_Task directions_.
Make an exact copy of the lines from the one containing "This screenshot has height=309, width=555." through the end of the records below, and leave out every picture.

[[ Exercise input, beginning ]]

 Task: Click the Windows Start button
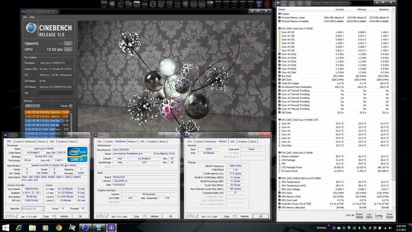(x=5, y=228)
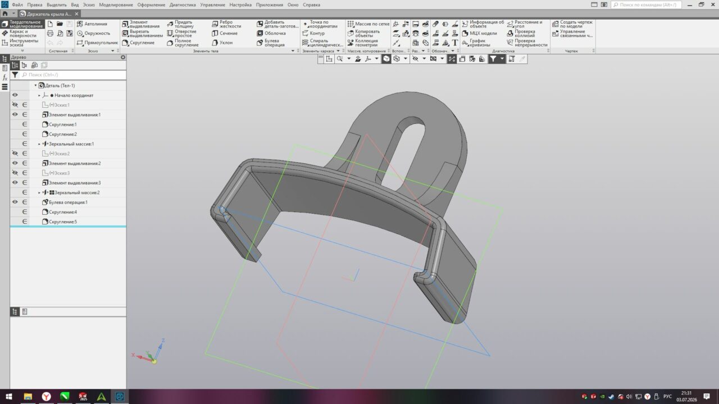Viewport: 719px width, 404px height.
Task: Select the Скругление fillet tool
Action: tap(138, 43)
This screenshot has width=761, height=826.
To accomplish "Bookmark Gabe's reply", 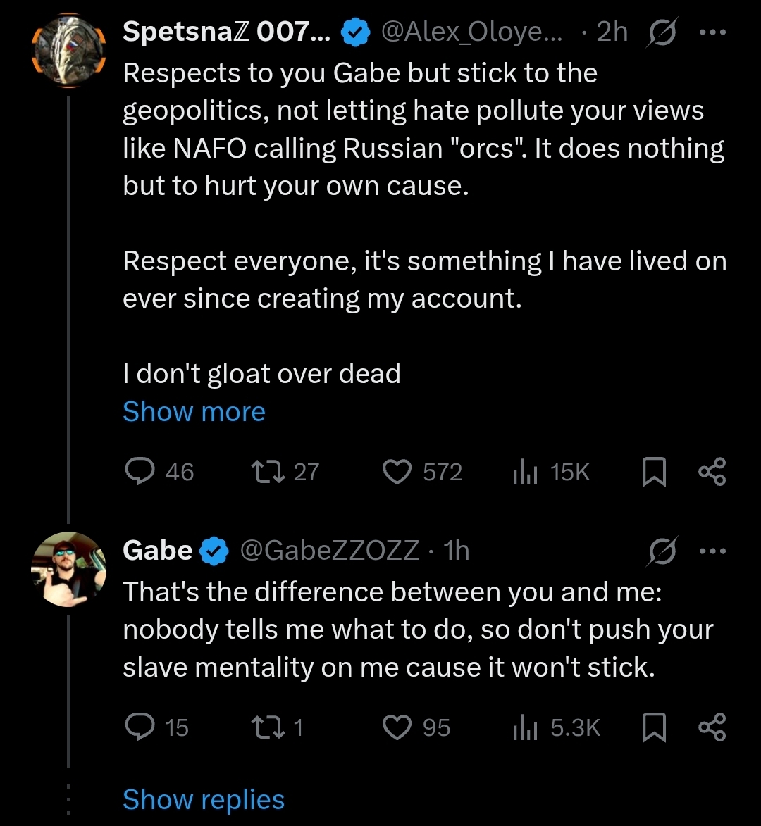I will [654, 727].
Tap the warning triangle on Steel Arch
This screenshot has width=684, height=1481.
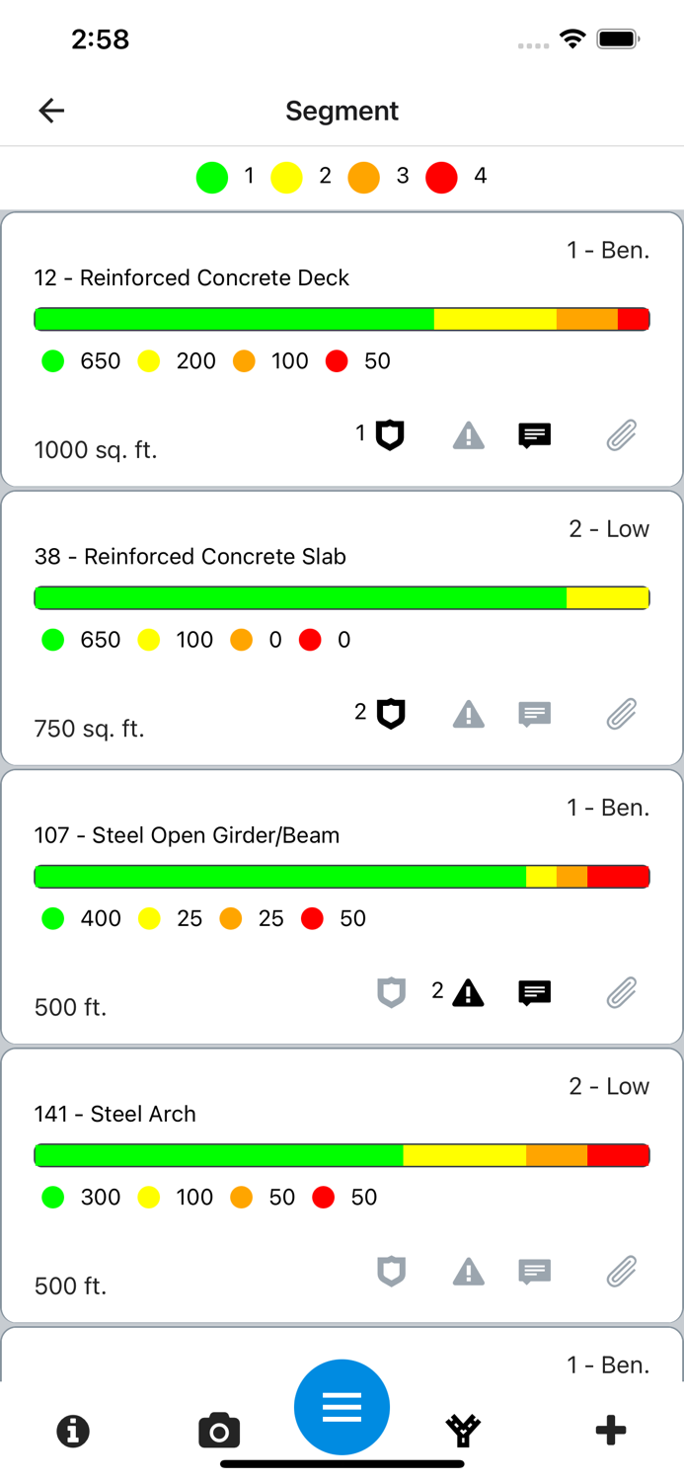[469, 1272]
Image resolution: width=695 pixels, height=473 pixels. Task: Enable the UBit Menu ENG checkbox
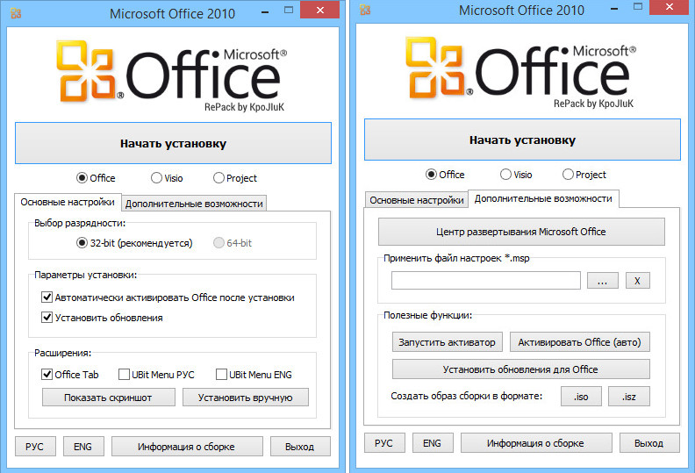(x=221, y=375)
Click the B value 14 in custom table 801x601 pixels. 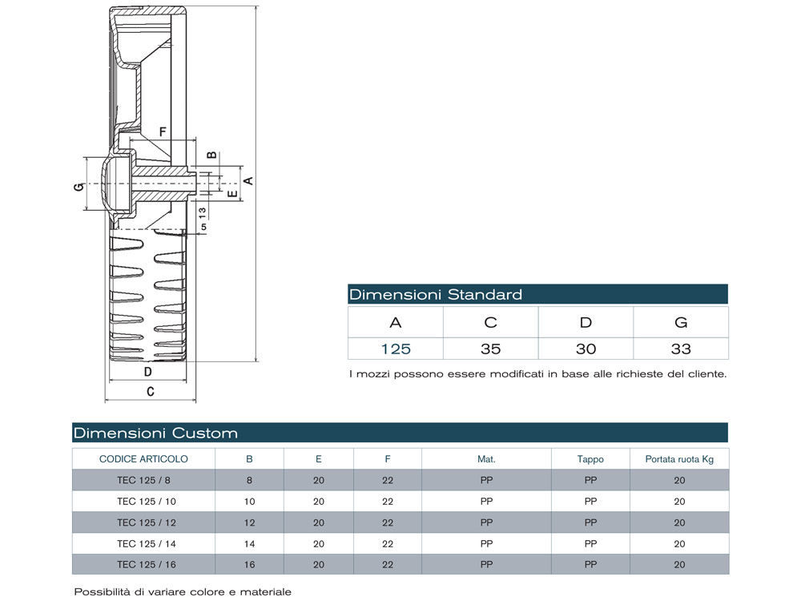point(249,543)
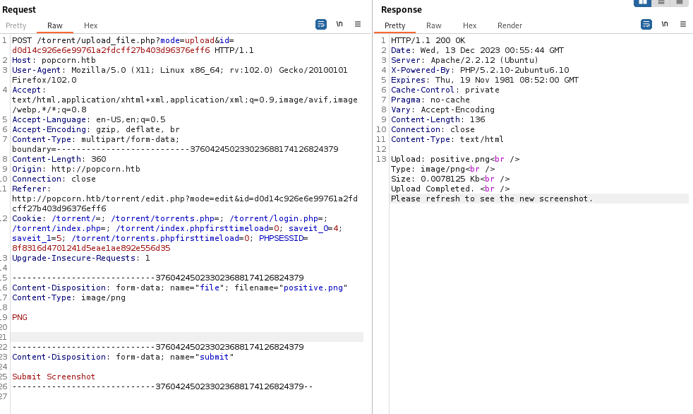Viewport: 693px width, 414px height.
Task: Open the Render tab in Response
Action: click(x=510, y=25)
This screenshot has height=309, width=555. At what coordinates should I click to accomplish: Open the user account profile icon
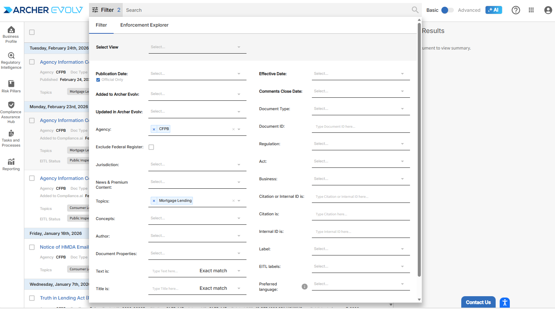(x=548, y=10)
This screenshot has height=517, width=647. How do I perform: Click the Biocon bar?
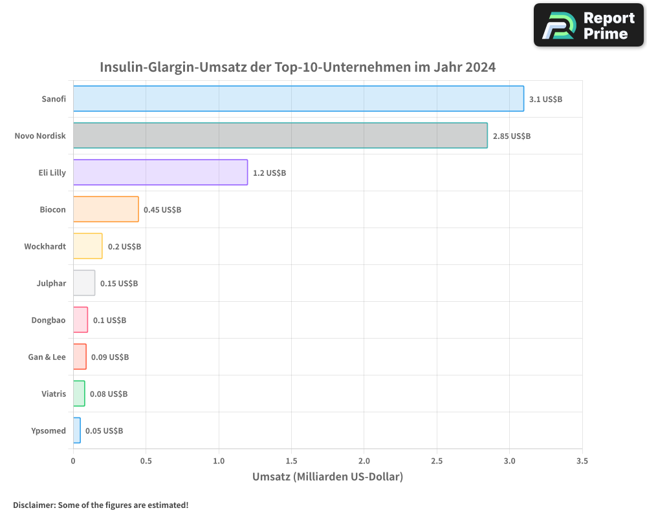click(107, 209)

[[ Exercise input, end ]]

_Exercise answer_.
This screenshot has height=309, width=555. At what coordinates should I click to accomplish: Open the user account profile icon
(x=548, y=10)
This screenshot has height=517, width=647. How do I perform: Click the Biocon bar?
click(107, 209)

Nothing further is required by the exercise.